We studied how to determine the concentration of NaCl and graphite to obtain the expected electrical characteristics in the agar-agar phantom simulating a human quadriceps. These properties are obtained for a NaCl concentration of 7 g/L and 60 g/L of graphite salt solution.

At first, this AA phantom will be used to test different textile electrodes for connected garment applications. This inexpensive solution could, in the future, be used to carry out preliminary studies before carrying them out on human subjects. The anisotropy due to the orientation of the muscle fibers is reproduced. A study of the stability of the AA phantom over time has also been carried out. It is preferable to use the AA phantom the day after its preparation.
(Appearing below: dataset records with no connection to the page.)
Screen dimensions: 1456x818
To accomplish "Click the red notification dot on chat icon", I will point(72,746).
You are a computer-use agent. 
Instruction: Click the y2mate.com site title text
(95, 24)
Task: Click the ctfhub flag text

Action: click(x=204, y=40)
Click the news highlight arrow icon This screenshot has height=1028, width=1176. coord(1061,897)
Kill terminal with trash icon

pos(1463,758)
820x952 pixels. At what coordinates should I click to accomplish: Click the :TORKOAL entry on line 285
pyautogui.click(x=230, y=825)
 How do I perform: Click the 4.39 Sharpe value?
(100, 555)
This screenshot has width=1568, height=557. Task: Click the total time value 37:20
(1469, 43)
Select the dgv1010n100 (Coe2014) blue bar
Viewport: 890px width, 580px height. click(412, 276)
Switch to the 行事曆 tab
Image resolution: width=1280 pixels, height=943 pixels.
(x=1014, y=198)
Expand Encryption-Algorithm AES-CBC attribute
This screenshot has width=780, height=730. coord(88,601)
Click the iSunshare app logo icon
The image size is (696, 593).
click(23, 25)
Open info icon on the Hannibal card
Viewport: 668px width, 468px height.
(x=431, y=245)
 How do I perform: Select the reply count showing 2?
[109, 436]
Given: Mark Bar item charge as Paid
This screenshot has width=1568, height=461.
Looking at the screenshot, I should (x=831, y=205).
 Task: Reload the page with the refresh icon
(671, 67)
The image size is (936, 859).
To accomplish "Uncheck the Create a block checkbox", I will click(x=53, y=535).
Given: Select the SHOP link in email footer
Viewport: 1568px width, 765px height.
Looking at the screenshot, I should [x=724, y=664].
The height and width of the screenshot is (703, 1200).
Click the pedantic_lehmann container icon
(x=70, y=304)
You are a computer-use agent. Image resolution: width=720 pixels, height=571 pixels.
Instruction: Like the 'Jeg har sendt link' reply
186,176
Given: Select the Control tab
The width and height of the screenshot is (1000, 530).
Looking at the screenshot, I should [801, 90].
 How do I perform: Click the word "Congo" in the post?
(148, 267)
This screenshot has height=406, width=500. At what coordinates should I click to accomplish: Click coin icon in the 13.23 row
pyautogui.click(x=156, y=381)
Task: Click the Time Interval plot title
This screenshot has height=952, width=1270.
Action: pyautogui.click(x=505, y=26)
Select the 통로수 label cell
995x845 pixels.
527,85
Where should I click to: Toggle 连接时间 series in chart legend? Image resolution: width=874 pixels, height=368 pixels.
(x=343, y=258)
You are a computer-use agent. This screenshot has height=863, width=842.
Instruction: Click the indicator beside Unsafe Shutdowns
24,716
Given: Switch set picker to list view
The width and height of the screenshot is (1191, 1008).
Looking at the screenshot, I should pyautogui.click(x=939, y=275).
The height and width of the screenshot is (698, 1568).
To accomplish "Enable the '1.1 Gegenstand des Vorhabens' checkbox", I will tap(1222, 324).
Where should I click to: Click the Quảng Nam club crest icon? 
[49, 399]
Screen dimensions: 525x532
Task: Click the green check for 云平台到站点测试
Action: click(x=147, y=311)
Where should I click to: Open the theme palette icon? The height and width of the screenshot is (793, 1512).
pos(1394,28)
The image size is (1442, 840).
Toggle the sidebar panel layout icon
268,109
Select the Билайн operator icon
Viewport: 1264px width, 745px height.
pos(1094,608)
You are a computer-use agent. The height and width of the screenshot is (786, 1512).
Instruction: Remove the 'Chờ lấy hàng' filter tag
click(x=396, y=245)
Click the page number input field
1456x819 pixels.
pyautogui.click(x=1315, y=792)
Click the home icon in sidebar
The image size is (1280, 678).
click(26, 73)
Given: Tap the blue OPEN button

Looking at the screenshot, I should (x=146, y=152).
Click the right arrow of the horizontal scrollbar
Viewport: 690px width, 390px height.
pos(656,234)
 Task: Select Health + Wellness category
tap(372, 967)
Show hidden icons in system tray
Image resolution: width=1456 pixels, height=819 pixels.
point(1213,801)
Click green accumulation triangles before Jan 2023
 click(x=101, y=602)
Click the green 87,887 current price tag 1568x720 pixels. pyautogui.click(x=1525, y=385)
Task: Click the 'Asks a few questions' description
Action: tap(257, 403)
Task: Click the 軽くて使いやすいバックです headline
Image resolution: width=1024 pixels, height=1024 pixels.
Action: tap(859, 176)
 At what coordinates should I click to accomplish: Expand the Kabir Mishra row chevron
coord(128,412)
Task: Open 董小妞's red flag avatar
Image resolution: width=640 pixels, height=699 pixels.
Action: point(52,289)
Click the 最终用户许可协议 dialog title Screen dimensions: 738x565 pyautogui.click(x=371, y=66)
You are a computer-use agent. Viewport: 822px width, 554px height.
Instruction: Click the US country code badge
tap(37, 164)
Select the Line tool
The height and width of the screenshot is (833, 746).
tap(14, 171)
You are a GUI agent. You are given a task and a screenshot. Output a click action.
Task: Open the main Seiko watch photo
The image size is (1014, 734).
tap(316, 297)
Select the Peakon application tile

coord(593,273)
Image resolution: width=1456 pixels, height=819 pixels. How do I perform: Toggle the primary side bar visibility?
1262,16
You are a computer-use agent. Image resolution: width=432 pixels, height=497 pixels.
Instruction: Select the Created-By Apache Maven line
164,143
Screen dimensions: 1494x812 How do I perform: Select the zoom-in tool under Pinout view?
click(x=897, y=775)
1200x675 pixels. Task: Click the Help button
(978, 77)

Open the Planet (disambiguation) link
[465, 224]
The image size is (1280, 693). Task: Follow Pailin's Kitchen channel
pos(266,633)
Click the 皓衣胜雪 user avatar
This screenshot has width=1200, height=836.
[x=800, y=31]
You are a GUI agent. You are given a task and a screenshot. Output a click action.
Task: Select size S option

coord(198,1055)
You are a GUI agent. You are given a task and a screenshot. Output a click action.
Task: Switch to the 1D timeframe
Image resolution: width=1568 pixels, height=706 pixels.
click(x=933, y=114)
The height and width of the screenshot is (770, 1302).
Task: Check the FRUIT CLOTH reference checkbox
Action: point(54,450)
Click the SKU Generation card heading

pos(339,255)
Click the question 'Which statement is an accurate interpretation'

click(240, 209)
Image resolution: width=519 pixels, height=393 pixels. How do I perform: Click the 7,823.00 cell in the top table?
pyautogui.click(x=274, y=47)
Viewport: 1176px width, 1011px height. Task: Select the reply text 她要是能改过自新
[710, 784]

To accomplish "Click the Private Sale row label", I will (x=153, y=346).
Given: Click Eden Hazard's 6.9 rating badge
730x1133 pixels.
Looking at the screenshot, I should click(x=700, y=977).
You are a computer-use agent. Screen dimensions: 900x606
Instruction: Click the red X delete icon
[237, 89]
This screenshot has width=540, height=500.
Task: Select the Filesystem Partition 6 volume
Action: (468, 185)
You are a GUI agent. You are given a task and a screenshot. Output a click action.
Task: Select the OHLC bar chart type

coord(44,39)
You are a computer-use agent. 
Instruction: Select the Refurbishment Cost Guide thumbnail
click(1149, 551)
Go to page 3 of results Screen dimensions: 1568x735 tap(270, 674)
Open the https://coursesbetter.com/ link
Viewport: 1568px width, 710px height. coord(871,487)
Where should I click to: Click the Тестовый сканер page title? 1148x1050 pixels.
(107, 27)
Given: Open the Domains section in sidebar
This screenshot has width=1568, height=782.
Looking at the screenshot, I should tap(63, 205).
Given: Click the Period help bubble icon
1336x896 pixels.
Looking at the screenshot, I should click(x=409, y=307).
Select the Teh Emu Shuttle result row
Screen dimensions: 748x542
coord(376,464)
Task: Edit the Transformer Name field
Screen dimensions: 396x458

It is possible to reuse the phantom up to five days after its preparation, but its properties may have changed. It is therefore necessary to determine these properties before testing. This document also provides a conversion table. It allows to choose the concentrations of NaCl and graphite according to the desired electrical properties of the AA phantom.

This study can also be used for future work to improve muscle phantom models. Indeed, the skin layer covering the muscle could be added. In addition, simulating different angles of anisotropy would allow for different muscle connections to be added to the proposed model.